Former Roman arch in England

Richborough Arch was a quadrifons arch that stood at the centre of the Roman town of Rutupiae, now known as Richborough Castle. It was built around 90 AD as a central monument in the town, and later dismantled to make way for the Saxon Shore fort. Despite little of it remaining, the arch has been described as "one of the most impressive ceremonial arches in the Roman world", and a rare example of an ornamented construction in Roman Britain.

== History ==
The arch was built at what is potentially the site of the Claudian invasion of Britain in 43 AD. It likely served therefore as a triumphal monument to the Roman conquest of Britain, following Agricola's victory at the Battle of Mons Graupius in 83 AD.

Importantly, it stood at the end of Watling Street and likely served as a significant gateway into Britannia, with Richborough serving as the main port of Britannia.
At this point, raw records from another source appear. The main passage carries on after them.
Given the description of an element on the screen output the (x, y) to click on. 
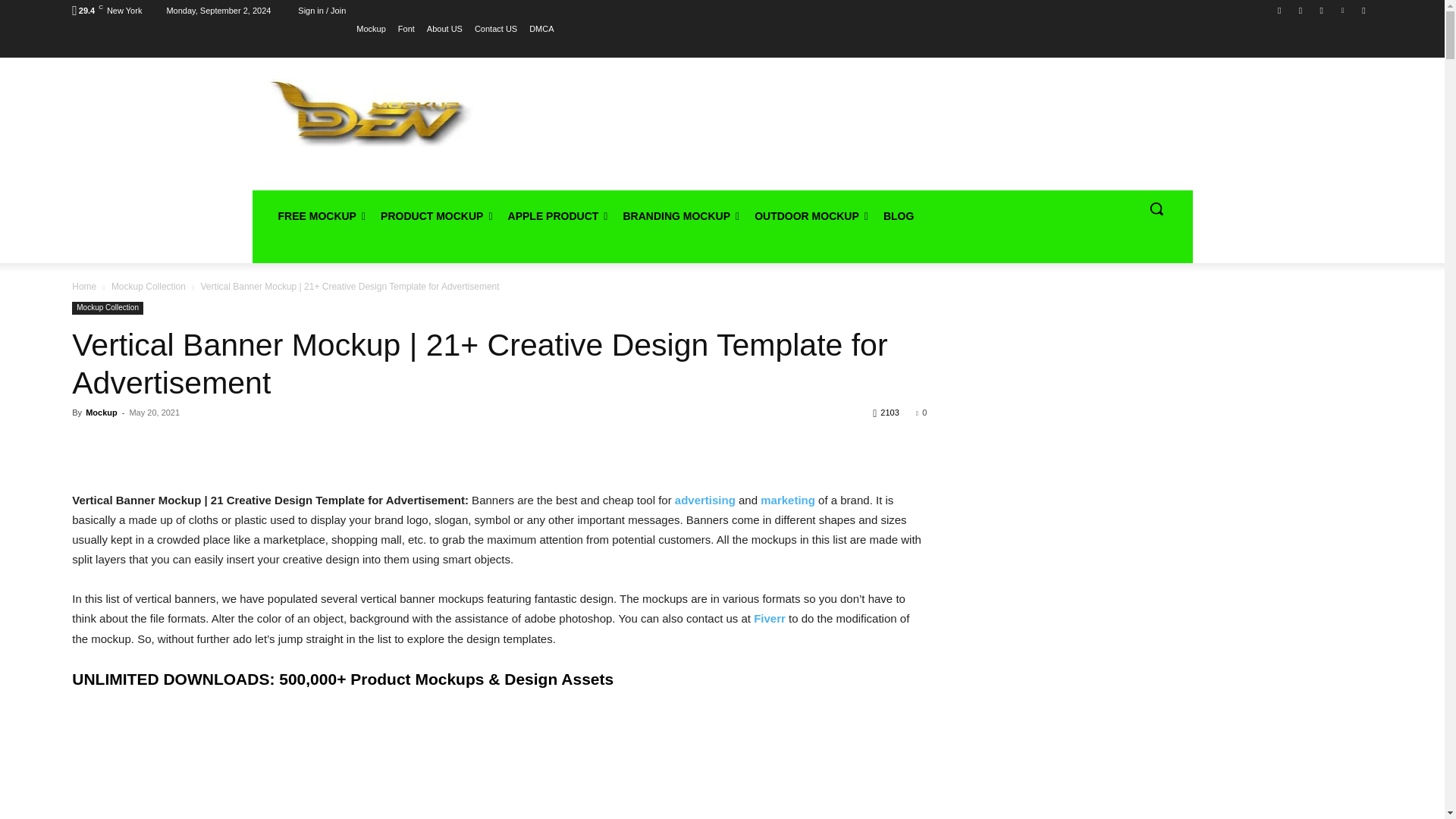
Youtube (1364, 9)
DMCA (541, 28)
Contact US (495, 28)
View all posts in Mockup Collection (149, 286)
Mockup (370, 28)
About US (444, 28)
FREE MOCKUP (320, 215)
Twitter (1321, 9)
Vimeo (1342, 9)
Instagram (1300, 9)
Given the description of an element on the screen output the (x, y) to click on. 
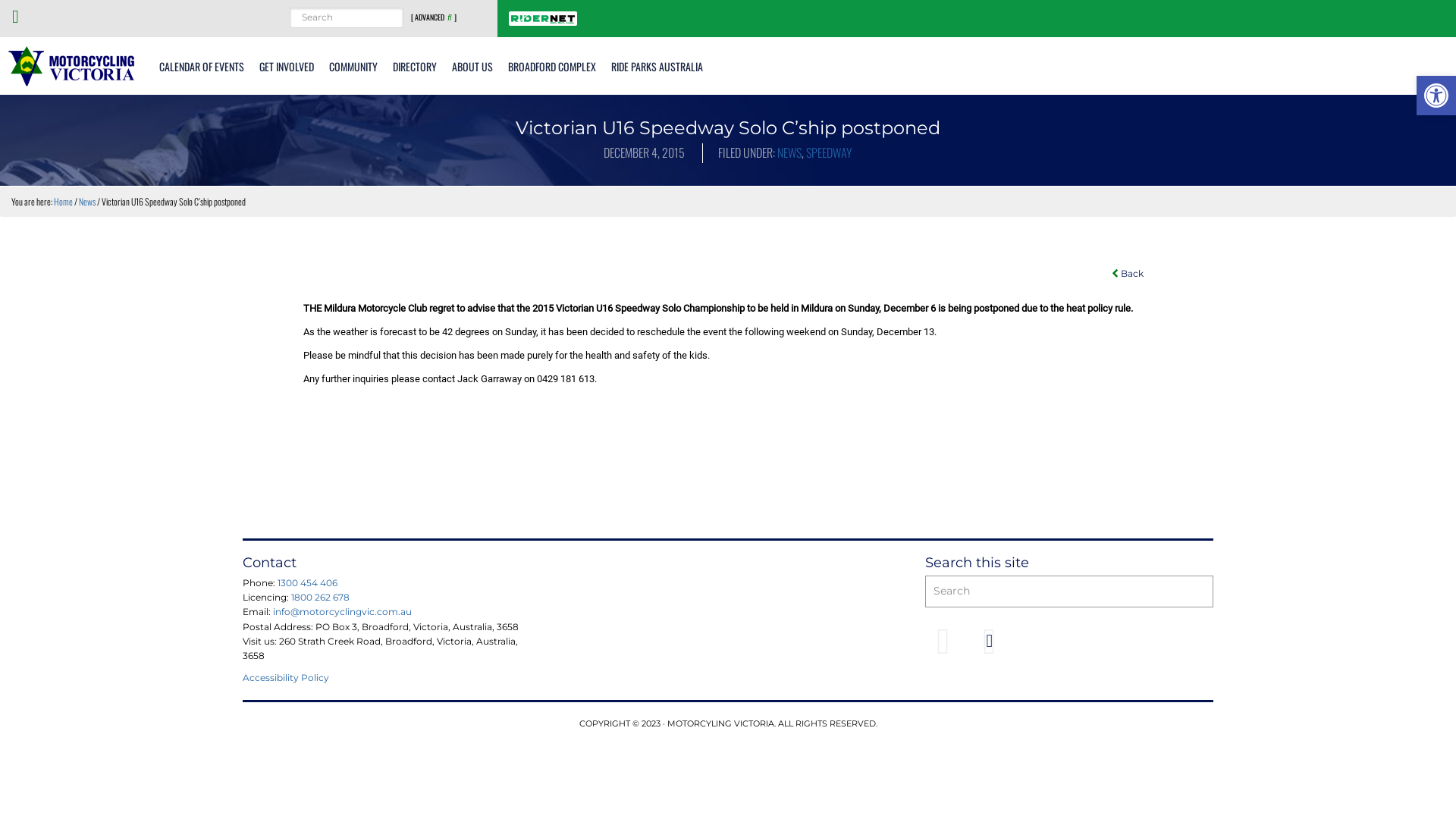
News Element type: text (86, 200)
RIDE PARKS AUSTRALIA Element type: text (656, 65)
CALENDAR OF EVENTS Element type: text (201, 65)
ABOUT US Element type: text (472, 65)
DIRECTORY Element type: text (414, 65)
BROADFORD COMPLEX Element type: text (551, 65)
Skip to primary navigation Element type: text (0, 0)
1800 262 678 Element type: text (320, 596)
Search Element type: text (1212, 574)
info@motorcyclingvic.com.au Element type: text (342, 611)
COMMUNITY Element type: text (353, 65)
1300 454 406 Element type: text (307, 582)
Home Element type: text (62, 200)
NEWS Element type: text (789, 152)
Back Element type: text (1127, 273)
GET INVOLVED Element type: text (286, 65)
SPEEDWAY Element type: text (829, 152)
Search Element type: text (402, 6)
Motorcycling Victoria Element type: text (71, 65)
Accessibility Policy Element type: text (285, 677)
[ ADVANCED ] Element type: text (433, 16)
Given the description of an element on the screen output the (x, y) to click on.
It is not known which emperor commissioned the construction of the arch; however, Domition is often considered the most likely candidate. Its construction coincided with the rebuilding of roads and houses in the town, the Roman settlement continued developed around the arch, which served as its centrepoint.
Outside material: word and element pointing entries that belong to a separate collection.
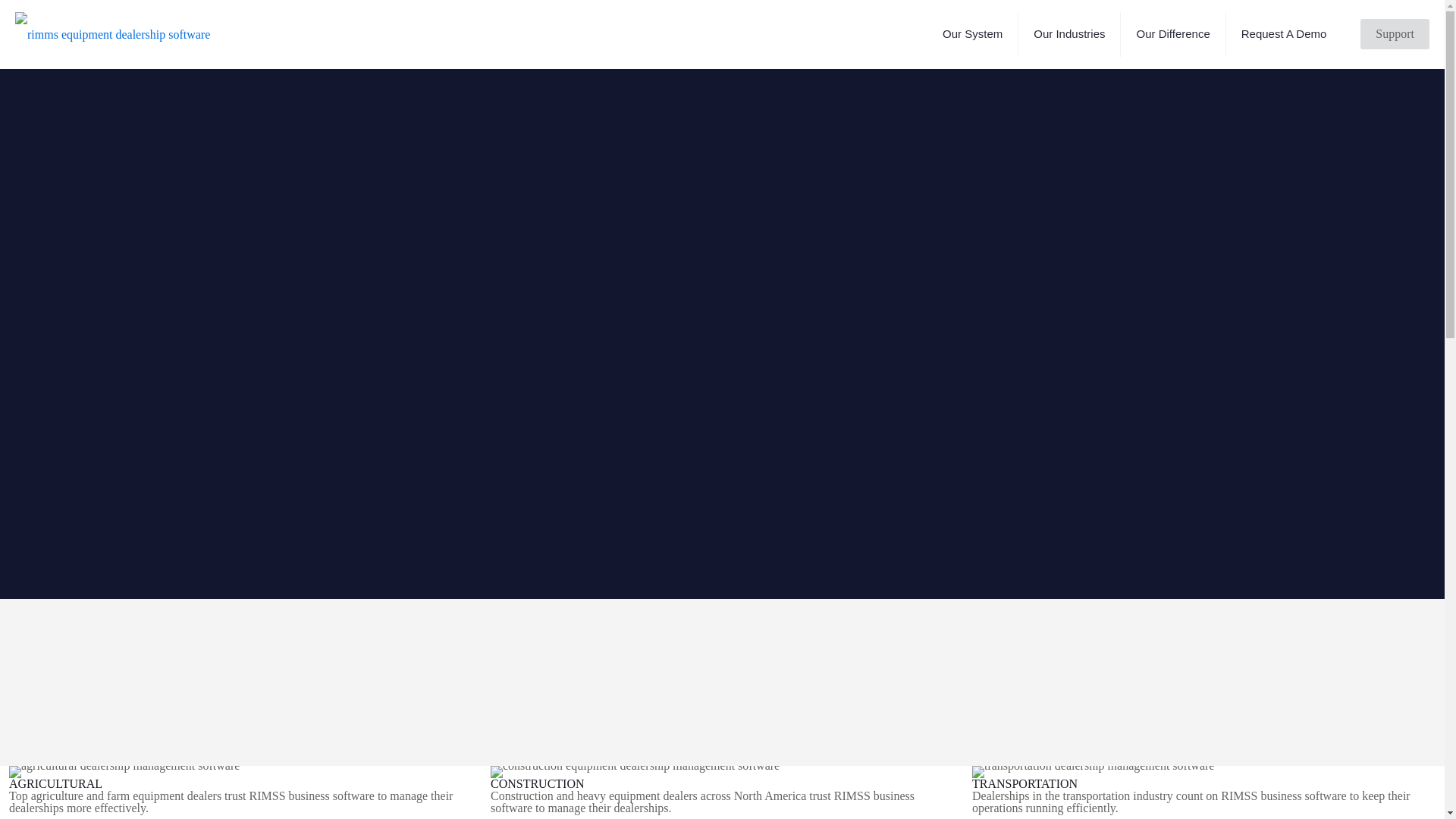
Support (1394, 33)
Request A Demo (1283, 33)
Our Difference (1173, 33)
Our System (972, 33)
Our Industries (1069, 33)
RIMSS (111, 33)
Given the description of an element on the screen output the (x, y) to click on. 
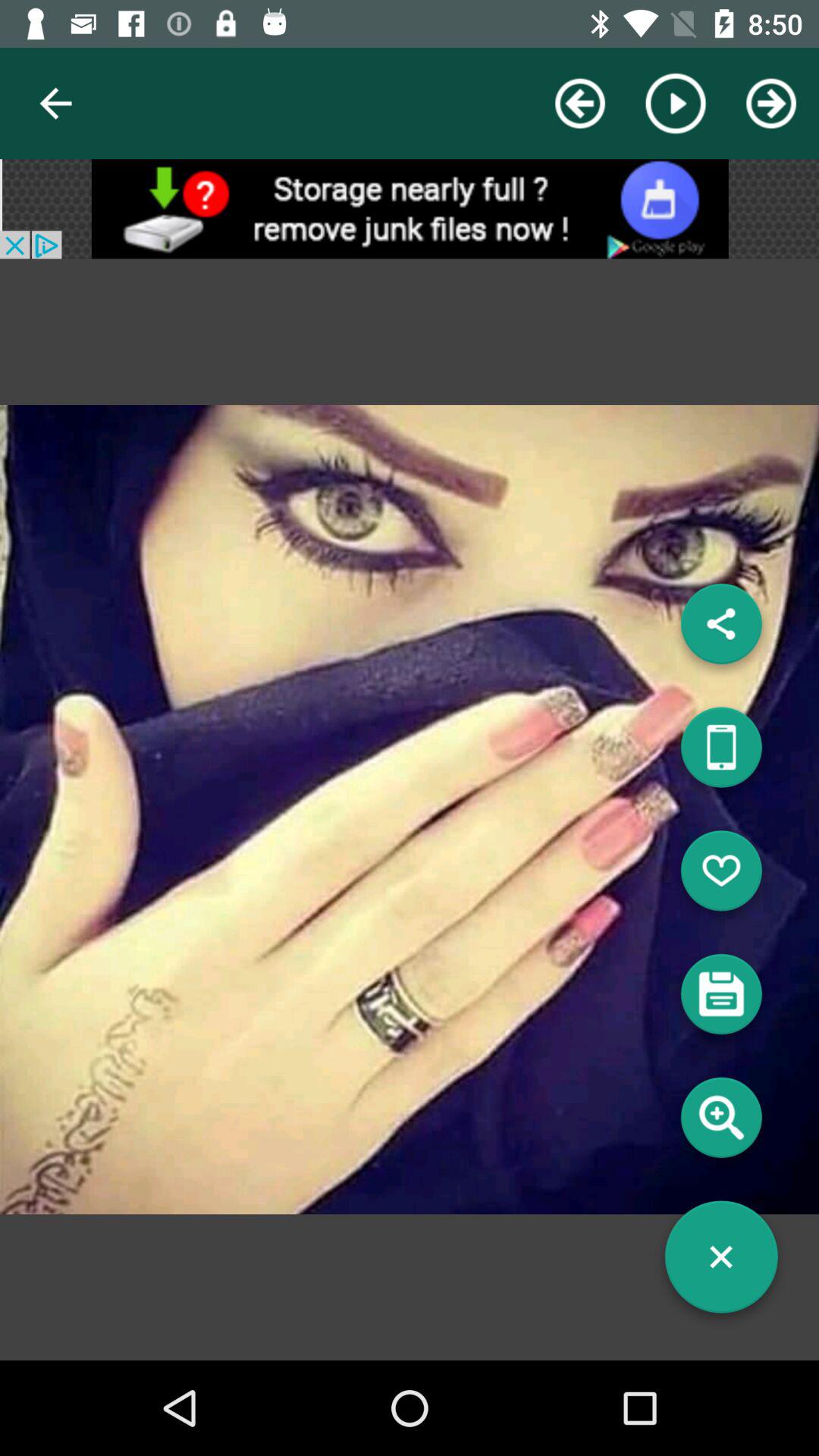
mark favorite (721, 876)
The arch and town were surrounded by fortifications in the 3rd century, with the arch itself used as a lookout tower. Shortly afterwards, it was demolished, with its materials reused for construction. Excavations in the site largely commenced in the 19th century, the provenance of the foundations eluding archaeologists. Joscelyn Plunket Bushe-Fox undertook detailed excavations of the structure in the 1920s and 1930s, with first suggestions that it once held a monumental arch proposed in the 1950s.

== Description ==
The original arch was a large Carrera marble monument, 25 metres in height and topped with statuary in gilded bronze. The quadrifons design of the monument would indicate the arch likely stood on a crossroads or intersection, but its significance in Richborough is not known.

The remains of the arch include only the large foundation of concrete, flint and stones. Blocks of masonry are found around the site, with many of them reused for the Saxon Shore fort, as well as a large sculpted head discovered in the original excavation. The foundations measure 37.8 m × 24.3 m, and are 9 m in depth.